▶ **Records of locating words and elements**

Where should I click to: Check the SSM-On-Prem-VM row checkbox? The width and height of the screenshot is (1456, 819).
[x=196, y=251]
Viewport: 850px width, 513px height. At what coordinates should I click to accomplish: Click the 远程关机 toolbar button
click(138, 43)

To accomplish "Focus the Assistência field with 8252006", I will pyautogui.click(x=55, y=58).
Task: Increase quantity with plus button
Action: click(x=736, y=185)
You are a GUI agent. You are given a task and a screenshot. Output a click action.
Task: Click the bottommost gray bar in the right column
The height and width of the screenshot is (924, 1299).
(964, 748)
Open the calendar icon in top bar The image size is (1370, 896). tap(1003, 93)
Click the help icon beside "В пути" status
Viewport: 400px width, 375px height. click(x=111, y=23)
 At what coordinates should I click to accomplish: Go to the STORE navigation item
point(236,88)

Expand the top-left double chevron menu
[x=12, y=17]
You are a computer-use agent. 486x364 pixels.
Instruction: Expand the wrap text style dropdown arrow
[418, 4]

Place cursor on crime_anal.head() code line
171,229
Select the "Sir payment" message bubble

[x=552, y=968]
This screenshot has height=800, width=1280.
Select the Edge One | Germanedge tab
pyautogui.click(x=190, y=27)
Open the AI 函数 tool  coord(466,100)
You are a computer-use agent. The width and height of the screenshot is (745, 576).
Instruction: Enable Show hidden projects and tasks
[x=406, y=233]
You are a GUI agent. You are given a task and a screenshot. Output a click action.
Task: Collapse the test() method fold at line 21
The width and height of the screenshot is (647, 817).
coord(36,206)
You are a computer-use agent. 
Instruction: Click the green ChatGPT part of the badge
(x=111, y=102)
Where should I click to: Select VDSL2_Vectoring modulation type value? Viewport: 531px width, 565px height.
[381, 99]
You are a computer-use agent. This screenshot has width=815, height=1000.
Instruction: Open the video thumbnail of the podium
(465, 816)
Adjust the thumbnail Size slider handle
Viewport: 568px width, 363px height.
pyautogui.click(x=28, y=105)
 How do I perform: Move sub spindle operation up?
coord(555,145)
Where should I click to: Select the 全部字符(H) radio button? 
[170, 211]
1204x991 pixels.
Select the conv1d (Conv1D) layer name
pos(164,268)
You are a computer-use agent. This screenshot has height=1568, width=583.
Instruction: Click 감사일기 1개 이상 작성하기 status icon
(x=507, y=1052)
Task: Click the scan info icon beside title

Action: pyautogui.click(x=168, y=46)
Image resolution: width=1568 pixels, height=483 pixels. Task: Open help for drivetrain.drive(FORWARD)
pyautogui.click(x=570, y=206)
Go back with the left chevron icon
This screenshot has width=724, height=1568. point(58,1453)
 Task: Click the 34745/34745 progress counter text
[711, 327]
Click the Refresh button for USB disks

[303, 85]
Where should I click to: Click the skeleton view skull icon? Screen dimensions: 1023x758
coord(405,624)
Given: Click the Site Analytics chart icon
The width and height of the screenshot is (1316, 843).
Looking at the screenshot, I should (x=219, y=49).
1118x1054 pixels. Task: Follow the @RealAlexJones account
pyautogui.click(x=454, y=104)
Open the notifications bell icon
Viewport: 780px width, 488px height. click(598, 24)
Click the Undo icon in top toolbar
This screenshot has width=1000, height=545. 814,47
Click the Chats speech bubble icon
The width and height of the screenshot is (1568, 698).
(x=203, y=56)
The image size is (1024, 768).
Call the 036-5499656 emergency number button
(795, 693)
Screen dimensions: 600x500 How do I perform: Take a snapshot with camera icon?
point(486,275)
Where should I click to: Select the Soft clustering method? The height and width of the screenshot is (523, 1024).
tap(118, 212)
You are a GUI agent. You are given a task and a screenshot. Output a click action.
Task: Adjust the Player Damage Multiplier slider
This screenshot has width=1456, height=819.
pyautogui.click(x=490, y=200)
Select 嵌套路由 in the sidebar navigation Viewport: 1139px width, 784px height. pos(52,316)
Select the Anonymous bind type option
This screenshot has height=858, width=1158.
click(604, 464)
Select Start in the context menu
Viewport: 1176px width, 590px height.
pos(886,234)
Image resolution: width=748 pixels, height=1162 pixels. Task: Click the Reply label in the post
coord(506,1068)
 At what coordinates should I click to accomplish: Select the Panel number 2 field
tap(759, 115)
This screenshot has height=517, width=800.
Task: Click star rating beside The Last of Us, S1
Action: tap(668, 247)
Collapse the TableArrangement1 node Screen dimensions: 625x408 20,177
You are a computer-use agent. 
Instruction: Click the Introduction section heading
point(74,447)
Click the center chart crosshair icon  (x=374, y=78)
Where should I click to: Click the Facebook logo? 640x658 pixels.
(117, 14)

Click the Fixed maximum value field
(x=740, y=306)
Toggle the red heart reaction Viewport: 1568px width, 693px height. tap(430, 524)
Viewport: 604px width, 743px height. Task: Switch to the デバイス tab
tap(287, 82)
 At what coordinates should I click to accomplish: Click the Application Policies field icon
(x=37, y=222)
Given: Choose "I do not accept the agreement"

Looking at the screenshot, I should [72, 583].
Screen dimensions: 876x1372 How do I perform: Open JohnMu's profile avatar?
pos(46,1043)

▶ **Your instructions**
Can you give these items as a JSON list of strings, with each line as its own string and blank lines left out?

▶ **Full response**
[
  "Where should I click to: Check the SSM-On-Prem-VM row checkbox? The width and height of the screenshot is (1456, 819).",
  "[x=196, y=251]",
  "Viewport: 850px width, 513px height. At what coordinates should I click to accomplish: Click the 远程关机 toolbar button",
  "click(138, 43)",
  "To accomplish \"Focus the Assistência field with 8252006\", I will pyautogui.click(x=55, y=58).",
  "Task: Increase quantity with plus button",
  "Action: click(x=736, y=185)",
  "You are a GUI agent. You are given a task and a screenshot. Output a click action.",
  "Task: Click the bottommost gray bar in the right column",
  "The height and width of the screenshot is (924, 1299).",
  "(964, 748)",
  "Open the calendar icon in top bar The image size is (1370, 896). tap(1003, 93)",
  "Click the help icon beside \"В пути\" status",
  "Viewport: 400px width, 375px height. click(x=111, y=23)",
  " At what coordinates should I click to accomplish: Go to the STORE navigation item",
  "point(236,88)",
  "Expand the top-left double chevron menu",
  "[x=12, y=17]",
  "You are a computer-use agent. 486x364 pixels.",
  "Instruction: Expand the wrap text style dropdown arrow",
  "[418, 4]",
  "Place cursor on crime_anal.head() code line",
  "171,229",
  "Select the \"Sir payment\" message bubble",
  "[x=552, y=968]",
  "This screenshot has height=800, width=1280.",
  "Select the Edge One | Germanedge tab",
  "pyautogui.click(x=190, y=27)",
  "Open the AI 函数 tool  coord(466,100)",
  "You are a computer-use agent. The width and height of the screenshot is (745, 576).",
  "Instruction: Enable Show hidden projects and tasks",
  "[x=406, y=233]",
  "You are a GUI agent. You are given a task and a screenshot. Output a click action.",
  "Task: Collapse the test() method fold at line 21",
  "The width and height of the screenshot is (647, 817).",
  "coord(36,206)",
  "You are a computer-use agent. ",
  "Instruction: Click the green ChatGPT part of the badge",
  "(x=111, y=102)",
  "Where should I click to: Select VDSL2_Vectoring modulation type value? Viewport: 531px width, 565px height.",
  "[381, 99]",
  "You are a computer-use agent. This screenshot has width=815, height=1000.",
  "Instruction: Open the video thumbnail of the podium",
  "(465, 816)",
  "Adjust the thumbnail Size slider handle",
  "Viewport: 568px width, 363px height.",
  "pyautogui.click(x=28, y=105)",
  " How do I perform: Move sub spindle operation up?",
  "coord(555,145)",
  "Where should I click to: Select the 全部字符(H) radio button? ",
  "[170, 211]",
  "1204x991 pixels.",
  "Select the conv1d (Conv1D) layer name",
  "pos(164,268)",
  "You are a computer-use agent. This screenshot has height=1568, width=583.",
  "Instruction: Click 감사일기 1개 이상 작성하기 status icon",
  "(x=507, y=1052)",
  "Task: Click the scan info icon beside title",
  "Action: pyautogui.click(x=168, y=46)",
  "Image resolution: width=1568 pixels, height=483 pixels. Task: Open help for drivetrain.drive(FORWARD)",
  "pyautogui.click(x=570, y=206)",
  "Go back with the left chevron icon",
  "This screenshot has width=724, height=1568. point(58,1453)",
  " Task: Click the 34745/34745 progress counter text",
  "[711, 327]",
  "Click the Refresh button for USB disks",
  "[303, 85]",
  "Where should I click to: Click the skeleton view skull icon? Screen dimensions: 1023x758",
  "coord(405,624)",
  "Given: Click the Site Analytics chart icon",
  "The width and height of the screenshot is (1316, 843).",
  "Looking at the screenshot, I should (x=219, y=49).",
  "1118x1054 pixels. Task: Follow the @RealAlexJones account",
  "pyautogui.click(x=454, y=104)",
  "Open the notifications bell icon",
  "Viewport: 780px width, 488px height. click(598, 24)",
  "Click the Undo icon in top toolbar",
  "This screenshot has width=1000, height=545. 814,47",
  "Click the Chats speech bubble icon",
  "The width and height of the screenshot is (1568, 698).",
  "(x=203, y=56)",
  "The image size is (1024, 768).",
  "Call the 036-5499656 emergency number button",
  "(795, 693)",
  "Screen dimensions: 600x500 How do I perform: Take a snapshot with camera icon?",
  "point(486,275)",
  "Where should I click to: Select the Soft clustering method? The height and width of the screenshot is (523, 1024).",
  "tap(118, 212)",
  "You are a GUI agent. You are given a task and a screenshot. Output a click action.",
  "Task: Adjust the Player Damage Multiplier slider",
  "This screenshot has width=1456, height=819.",
  "pyautogui.click(x=490, y=200)",
  "Select 嵌套路由 in the sidebar navigation Viewport: 1139px width, 784px height. pos(52,316)",
  "Select the Anonymous bind type option",
  "This screenshot has height=858, width=1158.",
  "click(604, 464)",
  "Select Start in the context menu",
  "Viewport: 1176px width, 590px height.",
  "pos(886,234)",
  "Image resolution: width=748 pixels, height=1162 pixels. Task: Click the Reply label in the post",
  "coord(506,1068)",
  " At what coordinates should I click to accomplish: Select the Panel number 2 field",
  "tap(759, 115)",
  "This screenshot has height=517, width=800.",
  "Task: Click star rating beside The Last of Us, S1",
  "Action: tap(668, 247)",
  "Collapse the TableArrangement1 node Screen dimensions: 625x408 20,177",
  "You are a computer-use agent. ",
  "Instruction: Click the Introduction section heading",
  "point(74,447)",
  "Click the center chart crosshair icon  (x=374, y=78)",
  "Where should I click to: Click the Facebook logo? 640x658 pixels.",
  "(117, 14)",
  "Click the Fixed maximum value field",
  "(x=740, y=306)",
  "Toggle the red heart reaction Viewport: 1568px width, 693px height. tap(430, 524)",
  "Viewport: 604px width, 743px height. Task: Switch to the デバイス tab",
  "tap(287, 82)",
  " At what coordinates should I click to accomplish: Click the Application Policies field icon",
  "(x=37, y=222)",
  "Given: Choose \"I do not accept the agreement\"",
  "Looking at the screenshot, I should [72, 583].",
  "Screen dimensions: 876x1372 How do I perform: Open JohnMu's profile avatar?",
  "pos(46,1043)"
]